*** Begin section ***

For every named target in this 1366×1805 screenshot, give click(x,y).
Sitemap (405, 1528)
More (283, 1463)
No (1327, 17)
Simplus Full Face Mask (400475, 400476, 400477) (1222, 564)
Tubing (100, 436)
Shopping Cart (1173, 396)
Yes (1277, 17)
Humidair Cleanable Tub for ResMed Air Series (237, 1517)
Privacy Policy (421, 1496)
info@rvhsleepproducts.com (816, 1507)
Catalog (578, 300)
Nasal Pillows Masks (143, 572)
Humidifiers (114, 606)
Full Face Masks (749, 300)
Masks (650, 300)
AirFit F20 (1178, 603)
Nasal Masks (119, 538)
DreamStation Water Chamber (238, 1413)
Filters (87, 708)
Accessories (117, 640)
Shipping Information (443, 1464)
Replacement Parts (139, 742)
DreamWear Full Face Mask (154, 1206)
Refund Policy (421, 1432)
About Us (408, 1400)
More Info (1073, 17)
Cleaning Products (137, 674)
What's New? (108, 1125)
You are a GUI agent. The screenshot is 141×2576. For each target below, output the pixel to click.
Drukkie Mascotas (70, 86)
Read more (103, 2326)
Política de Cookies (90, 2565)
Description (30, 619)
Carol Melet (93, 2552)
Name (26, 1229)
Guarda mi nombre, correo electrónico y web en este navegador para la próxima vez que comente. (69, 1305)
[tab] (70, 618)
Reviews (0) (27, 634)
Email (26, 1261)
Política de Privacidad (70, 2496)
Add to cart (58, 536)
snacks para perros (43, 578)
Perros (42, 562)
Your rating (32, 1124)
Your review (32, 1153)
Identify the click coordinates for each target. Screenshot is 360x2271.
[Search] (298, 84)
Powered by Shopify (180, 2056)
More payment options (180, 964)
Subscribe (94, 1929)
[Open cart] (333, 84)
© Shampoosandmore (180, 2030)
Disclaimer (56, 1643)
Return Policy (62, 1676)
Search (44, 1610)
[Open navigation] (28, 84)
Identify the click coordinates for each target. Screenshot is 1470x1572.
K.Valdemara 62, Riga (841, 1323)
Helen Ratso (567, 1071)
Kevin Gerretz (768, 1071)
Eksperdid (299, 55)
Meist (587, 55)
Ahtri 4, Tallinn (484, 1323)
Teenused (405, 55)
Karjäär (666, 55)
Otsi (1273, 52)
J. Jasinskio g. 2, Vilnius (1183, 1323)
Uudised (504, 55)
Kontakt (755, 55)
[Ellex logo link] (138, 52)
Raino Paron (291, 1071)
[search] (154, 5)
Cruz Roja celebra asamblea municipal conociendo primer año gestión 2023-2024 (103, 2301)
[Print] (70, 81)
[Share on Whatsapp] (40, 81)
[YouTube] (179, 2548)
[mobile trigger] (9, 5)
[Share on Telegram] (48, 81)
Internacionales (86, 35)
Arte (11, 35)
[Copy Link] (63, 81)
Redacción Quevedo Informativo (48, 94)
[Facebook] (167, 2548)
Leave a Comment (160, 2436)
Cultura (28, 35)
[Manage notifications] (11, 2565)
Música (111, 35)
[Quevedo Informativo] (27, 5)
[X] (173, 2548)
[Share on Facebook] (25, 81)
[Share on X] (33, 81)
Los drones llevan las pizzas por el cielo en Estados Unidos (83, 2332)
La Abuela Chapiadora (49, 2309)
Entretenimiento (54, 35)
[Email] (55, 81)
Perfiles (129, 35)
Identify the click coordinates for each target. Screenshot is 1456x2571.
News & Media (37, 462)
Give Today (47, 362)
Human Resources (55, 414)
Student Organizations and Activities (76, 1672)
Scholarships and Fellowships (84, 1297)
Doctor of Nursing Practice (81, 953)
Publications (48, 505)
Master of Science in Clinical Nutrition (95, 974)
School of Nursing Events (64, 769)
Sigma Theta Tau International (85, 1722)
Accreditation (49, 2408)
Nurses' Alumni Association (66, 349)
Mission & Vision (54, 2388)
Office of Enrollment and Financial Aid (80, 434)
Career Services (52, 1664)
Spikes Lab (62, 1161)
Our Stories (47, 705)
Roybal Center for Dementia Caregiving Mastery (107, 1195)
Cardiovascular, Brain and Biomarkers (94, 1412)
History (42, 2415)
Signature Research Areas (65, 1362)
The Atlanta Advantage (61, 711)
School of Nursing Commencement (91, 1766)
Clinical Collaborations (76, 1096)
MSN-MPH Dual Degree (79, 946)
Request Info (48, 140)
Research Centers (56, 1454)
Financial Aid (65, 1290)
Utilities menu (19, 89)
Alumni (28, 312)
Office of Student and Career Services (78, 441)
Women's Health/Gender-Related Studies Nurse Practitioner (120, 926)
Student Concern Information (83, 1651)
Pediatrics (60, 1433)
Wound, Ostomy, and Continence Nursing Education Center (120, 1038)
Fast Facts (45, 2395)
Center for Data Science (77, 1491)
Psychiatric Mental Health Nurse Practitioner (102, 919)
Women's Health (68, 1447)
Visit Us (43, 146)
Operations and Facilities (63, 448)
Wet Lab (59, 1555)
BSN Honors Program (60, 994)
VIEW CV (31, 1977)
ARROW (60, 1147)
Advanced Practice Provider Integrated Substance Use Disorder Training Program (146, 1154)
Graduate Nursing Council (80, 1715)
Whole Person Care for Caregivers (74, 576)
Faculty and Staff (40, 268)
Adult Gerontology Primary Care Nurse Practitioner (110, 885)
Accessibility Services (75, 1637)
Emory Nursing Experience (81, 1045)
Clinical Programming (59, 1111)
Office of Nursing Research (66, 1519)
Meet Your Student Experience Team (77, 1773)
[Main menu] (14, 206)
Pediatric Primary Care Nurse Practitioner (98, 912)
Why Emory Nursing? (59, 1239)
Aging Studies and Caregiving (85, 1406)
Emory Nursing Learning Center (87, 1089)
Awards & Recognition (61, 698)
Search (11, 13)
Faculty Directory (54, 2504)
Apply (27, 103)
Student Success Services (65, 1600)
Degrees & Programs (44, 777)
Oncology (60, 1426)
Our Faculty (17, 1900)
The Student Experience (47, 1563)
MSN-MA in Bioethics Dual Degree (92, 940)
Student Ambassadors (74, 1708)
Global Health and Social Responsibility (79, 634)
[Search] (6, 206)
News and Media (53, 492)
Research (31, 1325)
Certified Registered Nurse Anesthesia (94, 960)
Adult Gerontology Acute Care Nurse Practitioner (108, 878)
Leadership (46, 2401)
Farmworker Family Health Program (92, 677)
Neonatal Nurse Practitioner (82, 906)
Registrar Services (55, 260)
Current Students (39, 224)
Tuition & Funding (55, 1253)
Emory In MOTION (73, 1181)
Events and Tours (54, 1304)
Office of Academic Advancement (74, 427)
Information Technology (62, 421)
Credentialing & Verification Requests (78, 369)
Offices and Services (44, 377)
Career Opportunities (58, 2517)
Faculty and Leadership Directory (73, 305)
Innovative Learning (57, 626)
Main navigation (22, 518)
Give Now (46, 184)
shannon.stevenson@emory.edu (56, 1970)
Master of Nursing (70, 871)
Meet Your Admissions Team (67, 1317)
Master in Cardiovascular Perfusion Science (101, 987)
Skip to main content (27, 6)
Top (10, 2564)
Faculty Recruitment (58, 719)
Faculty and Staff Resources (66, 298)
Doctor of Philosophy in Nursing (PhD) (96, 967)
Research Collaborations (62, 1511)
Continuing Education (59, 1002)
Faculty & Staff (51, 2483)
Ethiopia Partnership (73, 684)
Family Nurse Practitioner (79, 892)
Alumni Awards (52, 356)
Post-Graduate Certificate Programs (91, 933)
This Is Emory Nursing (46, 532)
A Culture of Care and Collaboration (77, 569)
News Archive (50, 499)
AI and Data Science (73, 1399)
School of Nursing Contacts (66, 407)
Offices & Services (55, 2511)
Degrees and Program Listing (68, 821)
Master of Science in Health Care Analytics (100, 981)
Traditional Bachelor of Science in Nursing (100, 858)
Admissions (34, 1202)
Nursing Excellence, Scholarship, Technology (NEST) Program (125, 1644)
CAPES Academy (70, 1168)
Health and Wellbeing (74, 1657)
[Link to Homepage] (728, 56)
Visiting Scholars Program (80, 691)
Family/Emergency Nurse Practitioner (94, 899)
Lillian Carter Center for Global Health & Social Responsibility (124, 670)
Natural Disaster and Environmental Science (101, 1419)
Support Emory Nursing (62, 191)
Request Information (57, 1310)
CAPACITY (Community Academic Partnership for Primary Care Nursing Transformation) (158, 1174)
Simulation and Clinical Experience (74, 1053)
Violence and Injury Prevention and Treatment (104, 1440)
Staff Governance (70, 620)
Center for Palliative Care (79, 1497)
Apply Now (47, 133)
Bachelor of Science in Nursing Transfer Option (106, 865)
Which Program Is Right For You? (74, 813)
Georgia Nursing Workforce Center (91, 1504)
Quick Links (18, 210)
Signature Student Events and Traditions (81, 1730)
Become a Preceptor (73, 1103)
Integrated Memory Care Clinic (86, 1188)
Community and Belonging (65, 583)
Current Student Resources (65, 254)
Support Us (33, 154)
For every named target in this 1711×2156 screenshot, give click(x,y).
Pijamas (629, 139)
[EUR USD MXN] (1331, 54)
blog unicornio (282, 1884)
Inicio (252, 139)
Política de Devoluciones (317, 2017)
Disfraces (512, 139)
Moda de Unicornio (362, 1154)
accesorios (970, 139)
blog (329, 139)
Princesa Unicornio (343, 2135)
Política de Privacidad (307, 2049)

*** End section ***

- [PROMPT]
Proceeding from the line containing "Filters (87, 708)" through the line containing "What's New? (108, 1125)", transcribe the lines above exactly, both end lines included.

- [SOLVED EXERCISE]
Filters (87, 708)
Accessories (117, 640)
Shipping Information (443, 1464)
Replacement Parts (139, 742)
DreamWear Full Face Mask (154, 1206)
Refund Policy (421, 1432)
About Us (408, 1400)
More Info (1073, 17)
Cleaning Products (137, 674)
What's New? (108, 1125)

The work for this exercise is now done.